Lembro que em 1994 fui chamada à escola onde minha filha mais velha cursava o groep 3 (alfabetização). A professora pedia para eu “falar mais Holandês com ela”. Preocupada, perguntei se minha menina não ia bem na escola. Felizmente a questão não era essa; ela era inteligente e acompanhava bem às aulas. Porém, o vocabulário não era extenso para a idade de seis anos. Acredito que a professora tivesse razão. Afinal, eu falava Português em casa, e havíamos acabado de retornar à Holanda depois de quatro anos vivendo em Madri, na Espanha. Minhas filhas eram halfbloed, como os holandeses chamam a quem tem um dos genitores de origem estrangeira. Pai holandês, mãe brasileira, e os primeiros anos de vida na Espanha. Sem dúvida, não é admirar que minha filha tivesse um vocabulário menor que o dos coleguinhas holandeses da mesma idade. Lembro de ter ficado nervosa. Mãe jovem se preocupa muito e eu não era exceção. O que eu não levei em consideração – nem a professora – foi que tal fato não deveria ser visto como uma desvantagem, mas ao contrário: crianças bilíngues têm uma tremenda vantagem em comparação com as não bilíngues, principalmentena adolescência e na vida adulta.
Quando a professora me informou da “deficiência temporária” (termo que ela empregou), o pânico materno logo computou a palavra “deficiência”. Acho que teria feito um mundo de diferença (e estresse) se o termo tivesse sido “inteligência verbal acima da média”. Afinal de contas, se eu fosse computar todas as palavras(em todos os idiomas!) que a minha pequena conhecia, ela teria mostrado saber milhares de palavras mais que seus coleguinhas. Não foi o que eu pensei naquele momento, mas o que eu descobri depois de ver meus três filhos crescerem para serem multilíngues e multigetalenteerd(com talentos múltiplos), inclusive meu filho autista.

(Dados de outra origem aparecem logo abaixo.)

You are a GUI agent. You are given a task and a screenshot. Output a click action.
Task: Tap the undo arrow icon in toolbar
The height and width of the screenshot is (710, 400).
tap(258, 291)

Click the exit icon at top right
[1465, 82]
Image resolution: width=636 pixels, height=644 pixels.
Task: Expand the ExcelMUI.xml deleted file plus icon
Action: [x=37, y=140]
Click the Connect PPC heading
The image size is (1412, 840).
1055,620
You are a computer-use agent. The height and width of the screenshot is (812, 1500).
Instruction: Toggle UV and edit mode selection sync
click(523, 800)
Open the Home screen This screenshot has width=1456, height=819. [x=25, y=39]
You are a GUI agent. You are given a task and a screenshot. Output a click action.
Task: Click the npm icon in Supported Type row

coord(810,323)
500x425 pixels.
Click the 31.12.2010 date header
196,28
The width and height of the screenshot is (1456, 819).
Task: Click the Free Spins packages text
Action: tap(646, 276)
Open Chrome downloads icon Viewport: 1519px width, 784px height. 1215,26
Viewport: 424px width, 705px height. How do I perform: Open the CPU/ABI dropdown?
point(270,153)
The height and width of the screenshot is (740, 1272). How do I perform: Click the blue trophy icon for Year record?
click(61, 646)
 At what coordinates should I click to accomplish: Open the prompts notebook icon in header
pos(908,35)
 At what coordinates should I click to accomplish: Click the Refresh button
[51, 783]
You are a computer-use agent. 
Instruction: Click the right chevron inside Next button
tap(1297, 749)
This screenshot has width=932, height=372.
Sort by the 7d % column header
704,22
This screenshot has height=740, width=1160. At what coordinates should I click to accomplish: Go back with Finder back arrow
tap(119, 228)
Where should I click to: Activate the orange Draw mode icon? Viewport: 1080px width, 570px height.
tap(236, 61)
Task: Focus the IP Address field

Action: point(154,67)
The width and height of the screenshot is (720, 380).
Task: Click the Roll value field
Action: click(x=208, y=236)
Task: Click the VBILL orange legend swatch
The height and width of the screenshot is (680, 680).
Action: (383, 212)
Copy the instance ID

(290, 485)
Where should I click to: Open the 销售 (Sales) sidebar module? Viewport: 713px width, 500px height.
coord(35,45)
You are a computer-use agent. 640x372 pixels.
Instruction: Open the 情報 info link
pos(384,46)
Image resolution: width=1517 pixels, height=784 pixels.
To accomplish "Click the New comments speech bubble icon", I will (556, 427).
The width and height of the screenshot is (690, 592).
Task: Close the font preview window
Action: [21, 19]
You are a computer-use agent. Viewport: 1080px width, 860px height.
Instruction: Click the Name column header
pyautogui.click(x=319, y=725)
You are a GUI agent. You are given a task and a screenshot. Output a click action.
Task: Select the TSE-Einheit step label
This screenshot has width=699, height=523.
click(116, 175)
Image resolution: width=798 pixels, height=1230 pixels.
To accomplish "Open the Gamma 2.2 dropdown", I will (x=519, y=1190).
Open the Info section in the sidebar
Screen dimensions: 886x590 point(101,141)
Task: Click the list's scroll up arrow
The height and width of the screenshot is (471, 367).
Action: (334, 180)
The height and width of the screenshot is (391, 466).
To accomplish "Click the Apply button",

Apesar disso, o susto me motivou a procurar uma solução para esse atraso.No dia seguinte eu já tinha marcado uma consulta com uma fonoaudióloga da nossa cidade. Em seis meses, minha filha igualou o vocabulário considerado normal para sua idade e, com certeza, manteve o léxico que já tinha construído em Português e Espanhol. Final feliz.
Crianças que nascem ou crescem na Holanda, com um pai e/ou mãe estrangeiros, têm algumas dificuldades, sim. Idioma, cultura e costumes são os principais. No entanto, nenhum deles deve ser visto como desvantagem, como muitas vezes acontece. Muito pelo contrário. À medida que crescem, estas crianças desenvolvem *sinapses cerebrais que irão se expandir cada vez mais rápida e efetivamente, fazendo com que sejam capazes de compreender não somente os valores e conceitos de uma nação mas, pelo menos,o de mais de uma.
A linguagem é a base da Comunicação e da Interação Social. É através da Linguagem verbal – ou alternativa, como Libras e pictogramas – que uma criança aprende a pensar, compreender e externar sentimentos e opiniões. Quanto mais vasta esta capacidade, mais compreensão. Em sequência, quanto mais experiência múlti linguística, mais sentido do universo à volta, tornando a criança bilíngue/multilíngue não um cidadão brasileiro ou holandês, mas um cidadão do mundo.
Crianças brasileiro/holandesas são privilegiadas. Elas não “falam errado”. Podem ter um atraso temporário, mas que será superado com o tempo e a ajuda necessária. Crianças brasileiro/holandesas são criaturas dotadas, flexíveis e com potencial para se tornarem adultos bem sucedidos.